* **Trecho para leitura**
A peste negra, por exemplo, está ligada com as Cruzadas, com as grandes navegações, com essa nova movimentação do homem no mundo. Depois você tem a gripe espanhola na Primeira Guerra Mundial, que inclusive ajuda a terminar uma guerra. E a covid chega dentro desse mundo com muitos refugiados, muitas pessoas desterradas da sua própria terra, um neoliberalismo muito violento do ponto de vista da hierarquização de corpos. Uma sugestão de que grande parte desses corpos não tem importância.

Quando você entra no Brasil, você pega toda essa problemática muito interna nossa, com essa concepção negacionista, anticiência, anti Sistema Único de Saúde. Ao mesmo tempo, essa visão de que as pessoas não importam. Isso trouxe um trauma muito grande para o Brasil.

* **Dados fornecidos**
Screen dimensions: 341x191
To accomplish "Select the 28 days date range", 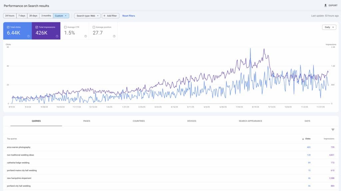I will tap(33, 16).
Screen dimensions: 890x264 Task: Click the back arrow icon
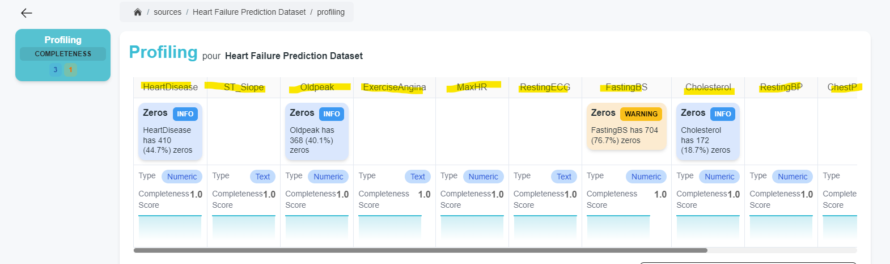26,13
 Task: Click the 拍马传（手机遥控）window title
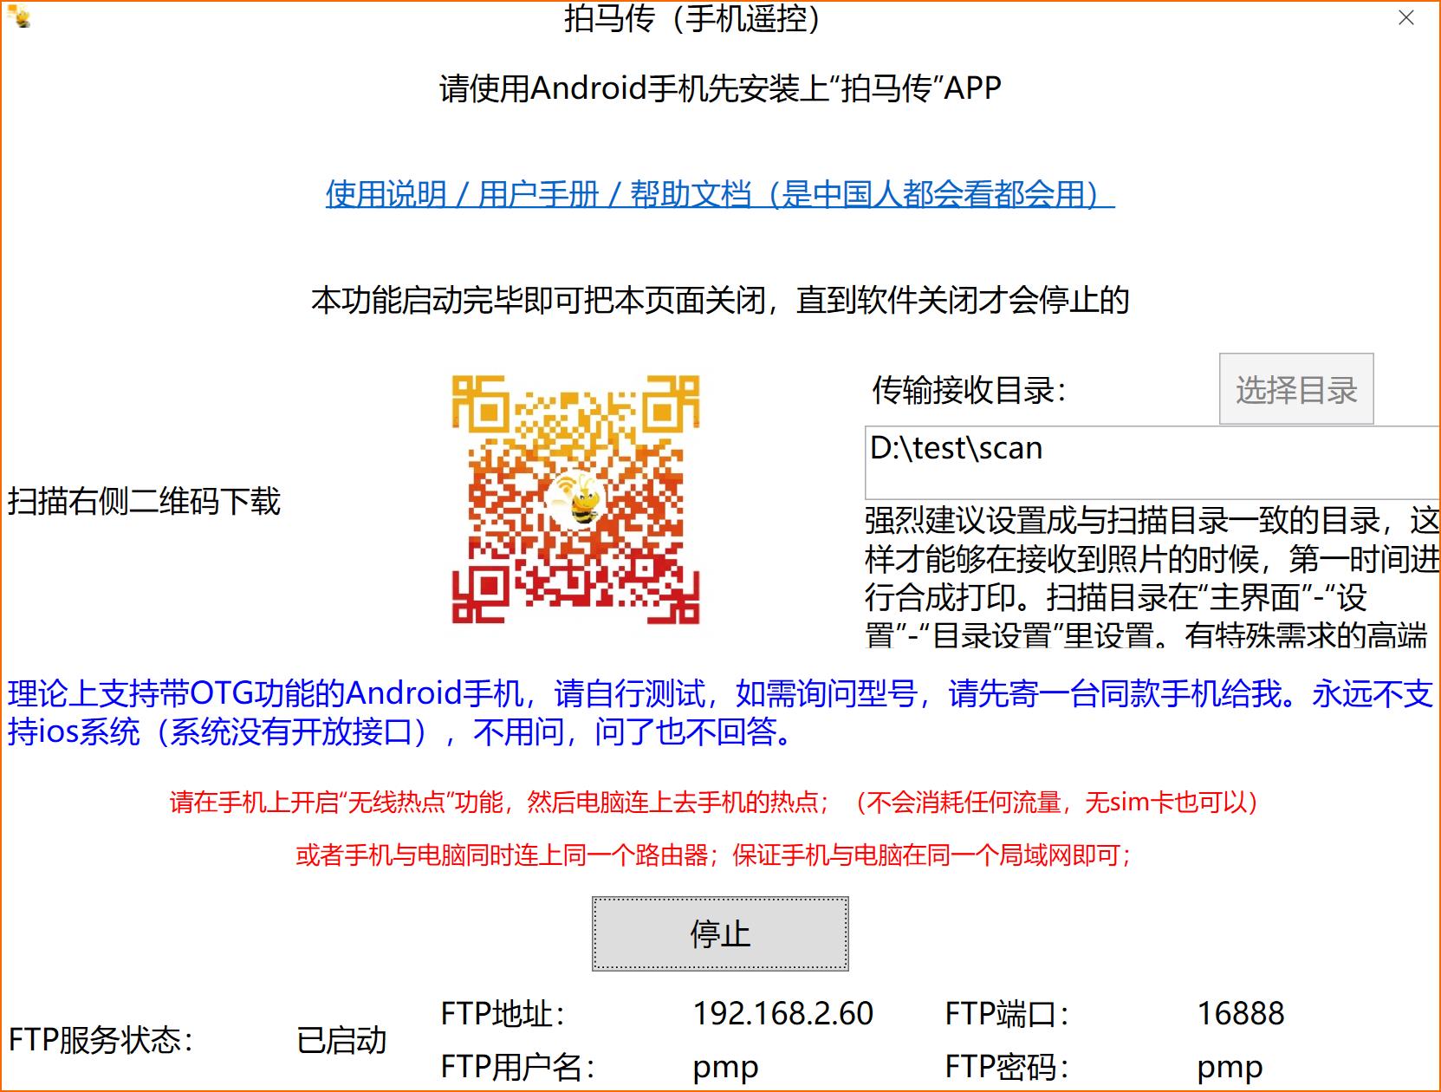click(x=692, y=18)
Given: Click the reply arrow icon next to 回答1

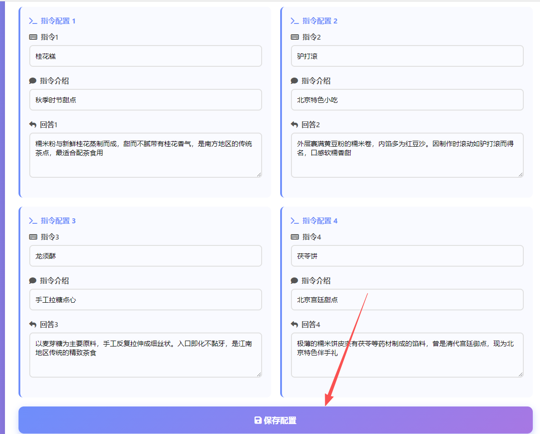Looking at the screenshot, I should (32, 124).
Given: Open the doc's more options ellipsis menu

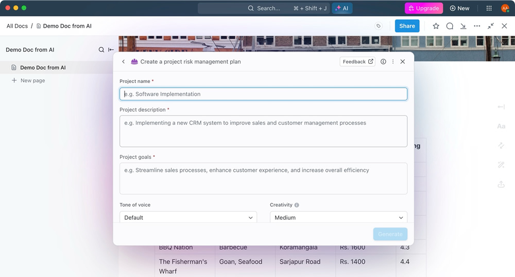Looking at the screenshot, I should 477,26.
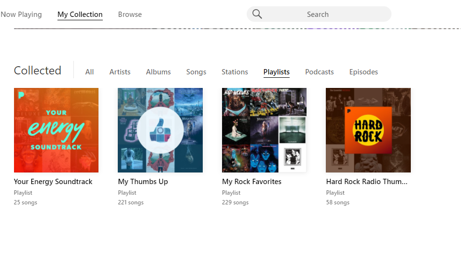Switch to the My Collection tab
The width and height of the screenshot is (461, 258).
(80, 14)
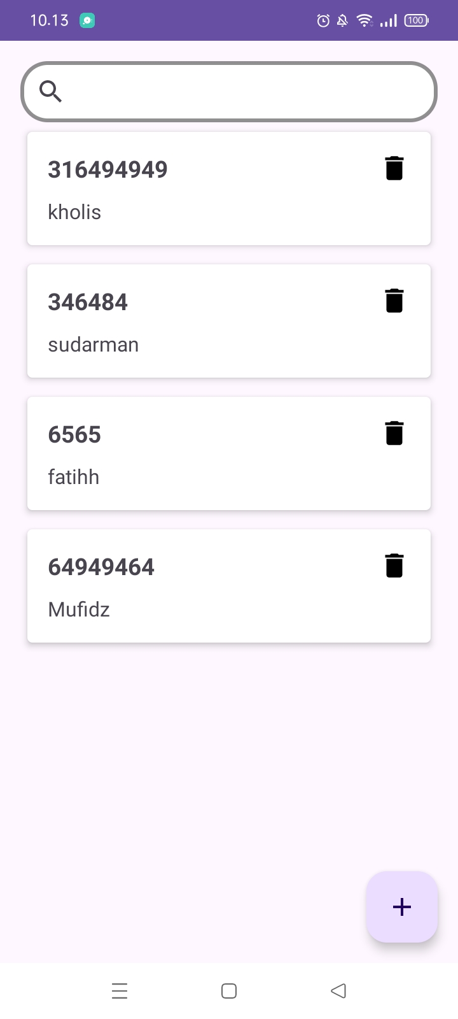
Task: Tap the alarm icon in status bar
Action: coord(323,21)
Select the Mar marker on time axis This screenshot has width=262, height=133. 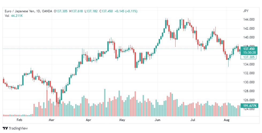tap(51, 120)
---
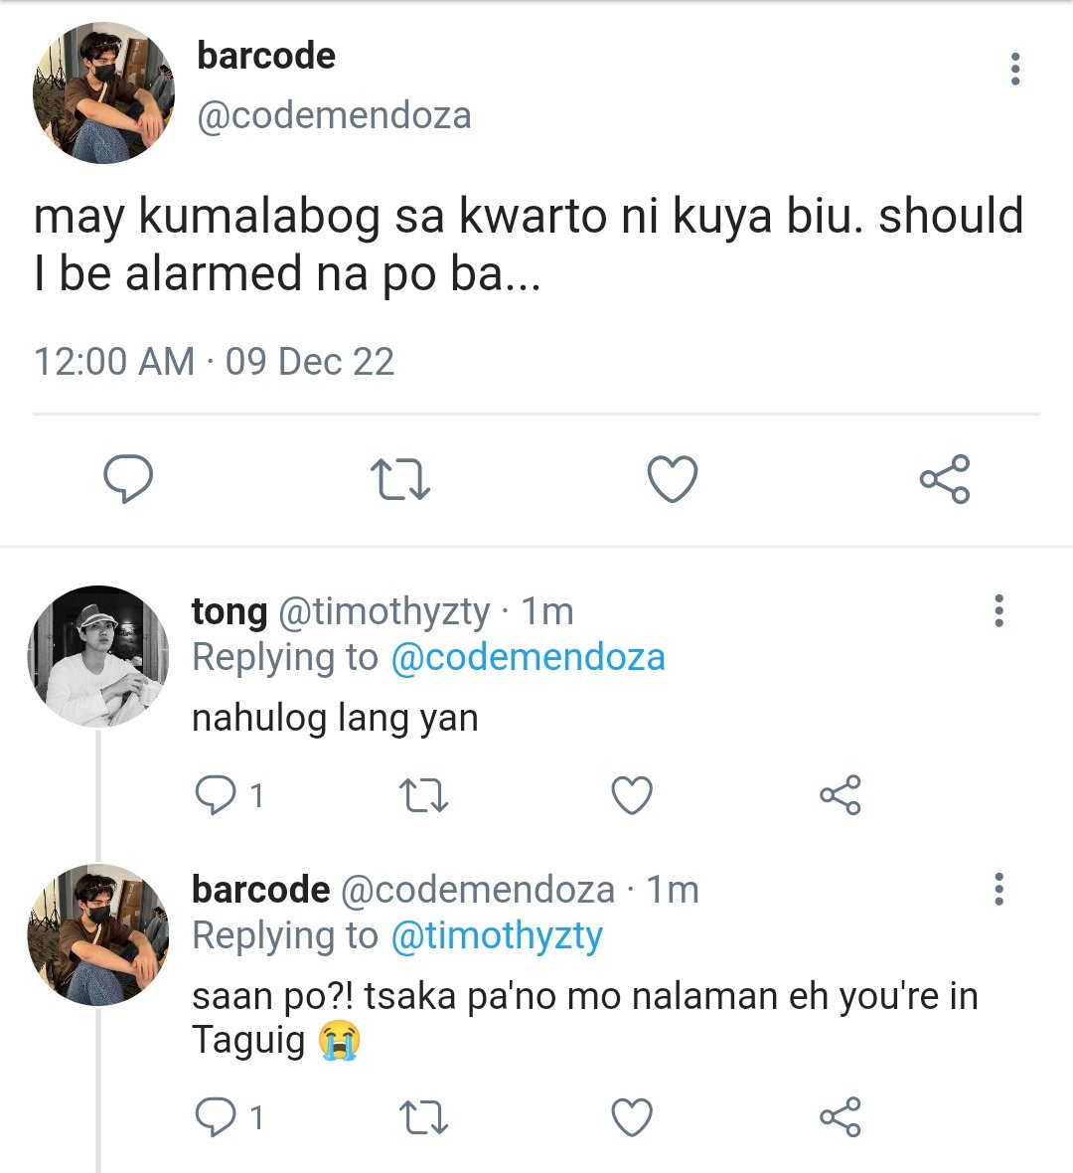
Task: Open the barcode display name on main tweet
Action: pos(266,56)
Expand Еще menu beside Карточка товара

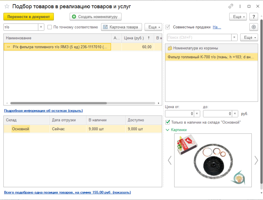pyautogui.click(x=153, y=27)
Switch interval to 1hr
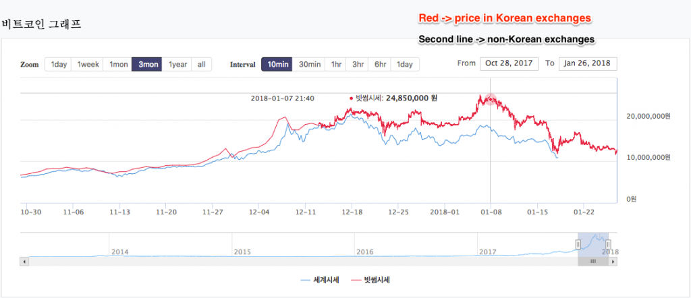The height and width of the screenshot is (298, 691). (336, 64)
* * *
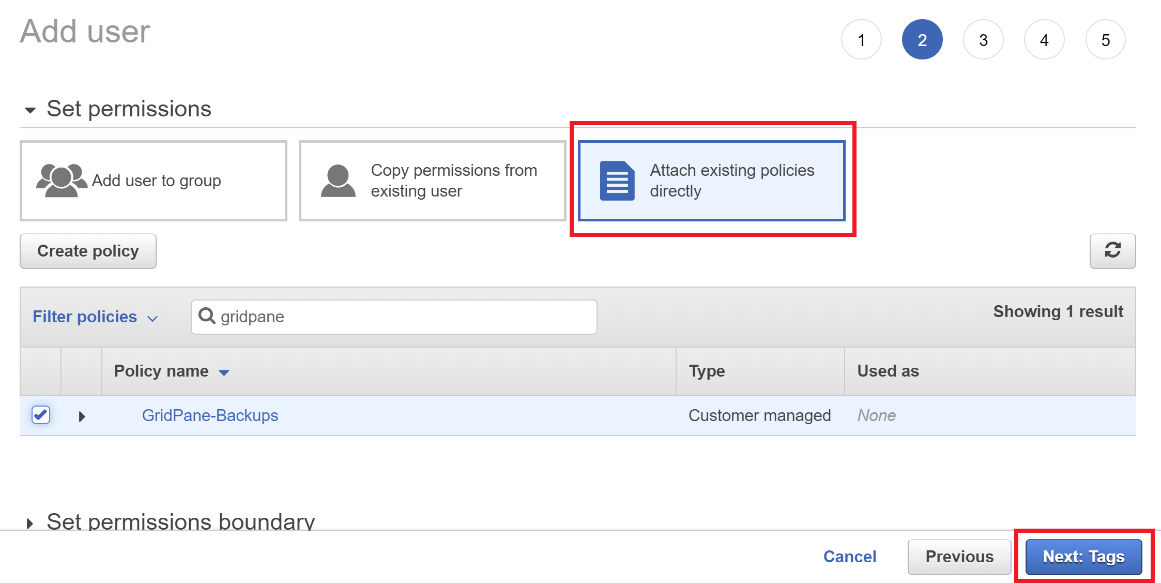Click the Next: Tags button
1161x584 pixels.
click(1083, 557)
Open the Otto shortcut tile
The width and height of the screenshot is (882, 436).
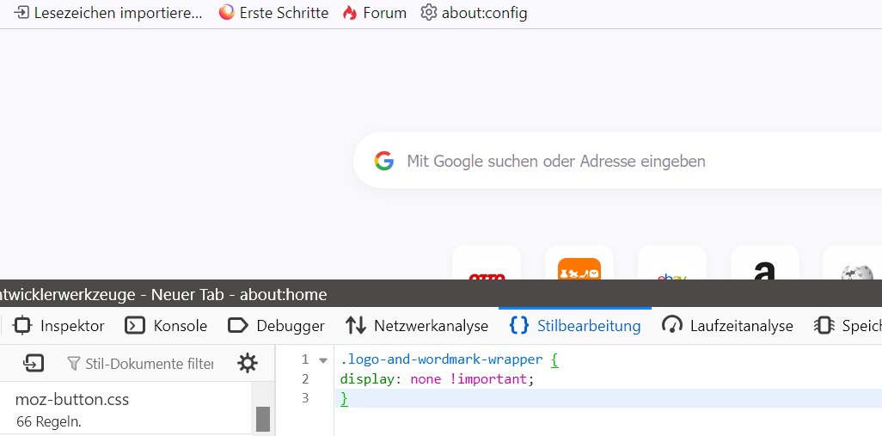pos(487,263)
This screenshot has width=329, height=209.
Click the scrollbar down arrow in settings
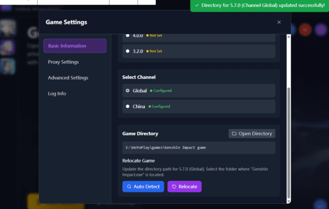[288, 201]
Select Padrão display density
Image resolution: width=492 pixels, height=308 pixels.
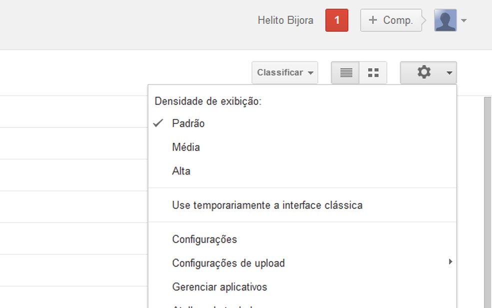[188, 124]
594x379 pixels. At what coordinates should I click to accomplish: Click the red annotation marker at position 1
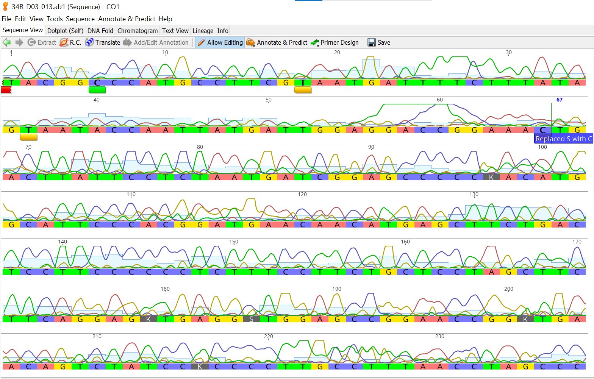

* **O que fazer**
1. Responda às perguntas abaixo com base no que o trecho afirma.
(a) Com quais acontecimentos a peste negra está ligada?
(b) Durante qual guerra ocorre a gripe espanhola?
(c) Que características o trecho atribui à concepção presente no Brasil?
2. Diga se cada afirmação abaixo concorda com o trecho, respondendo sim ou não e citando as palavras do trecho que decidem a resposta.
(a) A gripe espanhola ajudou a terminar uma guerra.
(b) A covid chegou a um mundo com poucos refugiados.
(c) A peste negra está ligada à Primeira Guerra Mundial.

* **Respostas do exercício**
1.
(a) Com as Cruzadas, com as grandes navegações e com a nova movimentação do homem no mundo.
(b) Durante a Primeira Guerra Mundial.
(c) Negacionista, anticiência e anti Sistema Único de Saúde.

2.
(a) Sim: "que inclusive ajuda a terminar uma guerra".
(b) Não: "E a covid chega dentro desse mundo com muitos refugiados".
(c) Não: "A peste negra, por exemplo, está ligada com as Cruzadas, com as grandes navegações".